*** DATASET CONTENT Section Begins ***

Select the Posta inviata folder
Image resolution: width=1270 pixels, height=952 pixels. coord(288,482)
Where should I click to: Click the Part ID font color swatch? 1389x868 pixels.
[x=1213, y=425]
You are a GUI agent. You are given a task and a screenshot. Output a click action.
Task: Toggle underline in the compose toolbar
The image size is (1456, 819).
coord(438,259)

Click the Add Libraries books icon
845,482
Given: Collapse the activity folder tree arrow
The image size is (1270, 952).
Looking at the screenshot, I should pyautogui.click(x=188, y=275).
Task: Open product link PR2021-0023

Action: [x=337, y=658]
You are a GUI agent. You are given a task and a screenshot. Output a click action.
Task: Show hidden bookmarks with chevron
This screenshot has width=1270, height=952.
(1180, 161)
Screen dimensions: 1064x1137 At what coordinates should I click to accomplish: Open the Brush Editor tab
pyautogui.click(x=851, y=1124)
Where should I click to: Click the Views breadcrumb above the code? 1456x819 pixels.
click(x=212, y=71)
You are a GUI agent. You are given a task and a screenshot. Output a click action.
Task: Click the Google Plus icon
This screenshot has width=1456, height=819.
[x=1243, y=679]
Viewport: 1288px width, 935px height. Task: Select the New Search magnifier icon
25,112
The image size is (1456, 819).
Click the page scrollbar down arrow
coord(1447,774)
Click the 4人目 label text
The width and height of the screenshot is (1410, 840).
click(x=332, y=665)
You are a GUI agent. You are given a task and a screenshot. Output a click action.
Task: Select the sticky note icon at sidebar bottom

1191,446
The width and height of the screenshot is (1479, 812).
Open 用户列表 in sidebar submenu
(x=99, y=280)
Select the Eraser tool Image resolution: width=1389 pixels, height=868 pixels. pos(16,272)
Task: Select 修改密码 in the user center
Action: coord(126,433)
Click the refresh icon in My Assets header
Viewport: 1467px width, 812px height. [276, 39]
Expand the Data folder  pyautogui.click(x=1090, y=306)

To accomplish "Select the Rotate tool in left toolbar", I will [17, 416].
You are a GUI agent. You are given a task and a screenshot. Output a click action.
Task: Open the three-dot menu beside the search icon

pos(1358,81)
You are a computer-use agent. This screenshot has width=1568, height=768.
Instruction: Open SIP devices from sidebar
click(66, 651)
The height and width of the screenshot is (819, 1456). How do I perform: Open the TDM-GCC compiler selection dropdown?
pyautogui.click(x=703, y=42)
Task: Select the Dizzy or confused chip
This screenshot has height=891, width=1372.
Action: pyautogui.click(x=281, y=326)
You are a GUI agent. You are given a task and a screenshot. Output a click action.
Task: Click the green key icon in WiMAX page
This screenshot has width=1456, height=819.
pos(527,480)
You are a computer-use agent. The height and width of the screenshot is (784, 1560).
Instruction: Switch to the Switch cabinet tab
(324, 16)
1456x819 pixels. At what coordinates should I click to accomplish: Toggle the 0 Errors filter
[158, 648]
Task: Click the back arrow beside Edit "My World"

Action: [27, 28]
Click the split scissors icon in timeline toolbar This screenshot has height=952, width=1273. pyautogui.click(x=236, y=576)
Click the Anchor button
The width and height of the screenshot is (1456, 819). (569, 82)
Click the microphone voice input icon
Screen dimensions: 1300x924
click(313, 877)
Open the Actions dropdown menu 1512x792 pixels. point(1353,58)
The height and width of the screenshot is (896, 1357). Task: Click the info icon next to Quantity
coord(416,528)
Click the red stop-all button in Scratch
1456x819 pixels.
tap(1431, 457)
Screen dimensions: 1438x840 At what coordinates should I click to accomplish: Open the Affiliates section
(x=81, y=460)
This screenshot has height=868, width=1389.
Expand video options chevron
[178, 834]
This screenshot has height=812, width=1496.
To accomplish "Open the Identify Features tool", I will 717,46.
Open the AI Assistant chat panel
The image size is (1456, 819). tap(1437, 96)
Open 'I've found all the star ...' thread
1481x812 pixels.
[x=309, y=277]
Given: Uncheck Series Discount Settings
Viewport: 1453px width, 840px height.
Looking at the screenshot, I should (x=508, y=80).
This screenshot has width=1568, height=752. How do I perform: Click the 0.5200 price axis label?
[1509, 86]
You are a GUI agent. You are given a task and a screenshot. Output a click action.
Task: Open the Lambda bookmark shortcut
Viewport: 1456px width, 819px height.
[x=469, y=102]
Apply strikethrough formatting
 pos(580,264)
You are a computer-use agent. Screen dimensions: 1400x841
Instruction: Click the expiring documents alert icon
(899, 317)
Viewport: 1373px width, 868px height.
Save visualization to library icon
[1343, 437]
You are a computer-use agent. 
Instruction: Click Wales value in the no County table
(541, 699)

*** DATASET CONTENT Section Ends ***

WHAT THE TASK ASKS:
Every line from the line containing "Save visualization to library icon" to the last line of the material above must be repeated exactly, and no other line.

TASK ANSWER:
Save visualization to library icon
[1343, 437]
You are a computer-use agent. 
Instruction: Click Wales value in the no County table
(541, 699)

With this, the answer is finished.